Dat is opgeteld 50 denarii, dus de soldaat hield niets over voor zichzelf. De onkosten voor legionairs waren in het hele Romeinse rijk hetzelfde, hoewel bijvoorbeeld een product als meel in Rome drie keer zo veel kostte als in de provincie Judea.
‘Als we bedenken hoeveel risico er kwam kijken bij deze baan, is het duidelijk dat de Romeinse soldaten niet vanwege het vaste loon in het leger bleven,’ vertelt dr. Oren Ableman, onderzoeker bij de Israel Antiquites Authority en een van de betrokken archeologen.
Keizers keerden bonussen uit aan soldaten
Romeinse soldaten kregen drie keer per jaar salaris, en op het 2000 jaar oude papyrus is ook een deel van het volgende loonstrookje van Gaius te zien. Hij zou 62 denarii uitbetaald moeten krijgen, maar weer had hij vaste onkosten, en deze keer moest hij ook nog betalen voor zijn mantel.
Romeinse legionairs konden echter wel op andere manieren geld verdienen.
‘De soldaten hadden waarschijnlijk toestemming om te plunderen tijdens veldtochten,’ vertelt Ableman.

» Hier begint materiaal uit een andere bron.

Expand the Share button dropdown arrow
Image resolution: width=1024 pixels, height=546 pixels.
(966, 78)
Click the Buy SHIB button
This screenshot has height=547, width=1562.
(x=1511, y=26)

En waarschijnlijk was de belangrijkste beloning voor de legionairs dat ze na 25 jaar dienen met pensioen mochten, waarna ze konden kiezen tussen een stuk land of een grote som geld. Maar dan moest je natuurlijk wel die 25 jaar overleven.

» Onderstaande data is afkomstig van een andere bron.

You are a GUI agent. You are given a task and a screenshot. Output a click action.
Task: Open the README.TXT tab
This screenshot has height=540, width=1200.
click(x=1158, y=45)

Historici zijn het erover eens dat de soldaten konden rekenen op grote contante bonussen als er belangrijke gebeurtenissen werden gevierd in het rijk, en als er een nieuwe keizer aantrad.
Die nieuwe keizer moest namelijk vaak een hoop geld betalen om de trouw van de soldaten te kopen. In 69 n.Chr., een paar jaar voor het gevonden loonstrookje, zaten er maar liefst vier verschillende keizers op de troon vanwege een burgeroorlog. Elk van hen keerde zulke grote ‘bonussen’ uit aan de soldaten, dat de staat bijna in een faillissement belandde.
Dus mogelijk was de legionair Gaius Messius niet zo blut als zijn loonstrookje doet vermoeden.